» **PAGE EXCERPT**:
--- BEGIN ---

Most waveguides exhibit two-dimensional guidance, thus restricting the extension of guided light in two dimensions and permitting propagation essentially only in one dimension. An example is the channel waveguide shown in Figure 1. The most important type of two-dimensional waveguide is the optical fiber. There are also one-dimensional waveguides, called planar waveguides.

Waveguide Fabrication

There are many different techniques for fabricating dielectric waveguides. Some examples:

  • Planar waveguides can be fabricated on various crystal and glass materials with epitaxy or with polishing methods. The waveguide may be made on the top of the device (as shown on the left side of Figure 1), but it can also be placed between other solid layers.
  • Channel waveguides on semiconductor, crystal and glass materials can be made with lithographic methods in combination with, e.g., epitaxy, ion exchange, or thermal indiffusion. It is possible to make a buried waveguide by growing an additional layer on top of the waveguide. That may lead to lower propagation losses and a more symmetric mode profile.
  • Optical fibers can be fabricated by drawing from a preform, which is a large glass rod with a built-in refractive index profile. Fibers can again be drawn into waveguides of further reduced dimensions, in the extreme case resulting in nanofibers.
  • Waveguides can be written into transparent media (e.g. glasses or crystals, and even in polymers) with focused and pulsed laser beams, exploiting laser-induced breakdown and related phenomena. In glasses, the affected volume often exhibits a somewhat increased refractive index, which can be directly used for guiding light. In crystals, the refractive index may be decreased; one then has to treat some region around the desired waveguide region.

A wide range of material platforms for the fabrication of channel waveguide has been developed, each one with adapted methods for fabrication steps. Some examples:

  • Silica-based waveguides are widely used in telecommunications. Silica can be doped with various materials (e.g., Ge, P) to adjust its refractive index. These waveguides can be fabricated on silicon wafers (silicon-on-insulator, SOI) or as silica fibers.
  • Silicon (Si) waveguides are central to silicon photonics, enabling high-density integration of optical components on a chip. They offer high refractive index contrast, allowing tight light confinement and small bending radii, which is crucial for making compact devices. However, silicon is opaque at wavelengths below 1.1 µm, limiting its use to near-infrared applications.

--- END ---

» **WHAT YOU WILL DO**:
**1.** In the waveguide excerpt, why do silicon waveguides suit compact devices on a chip? Answer in one to three sentences.
**2.** Duplicate everything in the waveguide excerpt from "Waveguide Fabrication" down to "symmetric mode profile.".

» **RAW DATA**:
--- BEGIN ---

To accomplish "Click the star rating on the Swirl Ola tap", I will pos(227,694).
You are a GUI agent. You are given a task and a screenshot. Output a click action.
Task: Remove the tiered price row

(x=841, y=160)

--- END ---

» **EXERCISE RESPONSES**:
**1.** Silicon waveguides offer high refractive index contrast. That contrast confines light tightly and allows small bending radii, which is crucial for making compact devices.

**2.**
Waveguide Fabrication

There are many different techniques for fabricating dielectric waveguides. Some examples:

  • Planar waveguides can be fabricated on various crystal and glass materials with epitaxy or with polishing methods. The waveguide may be made on the top of the device (as shown on the left side of Figure 1), but it can also be placed between other solid layers.
  • Channel waveguides on semiconductor, crystal and glass materials can be made with lithographic methods in combination with, e.g., epitaxy, ion exchange, or thermal indiffusion. It is possible to make a buried waveguide by growing an additional layer on top of the waveguide. That may lead to lower propagation losses and a more symmetric mode profile.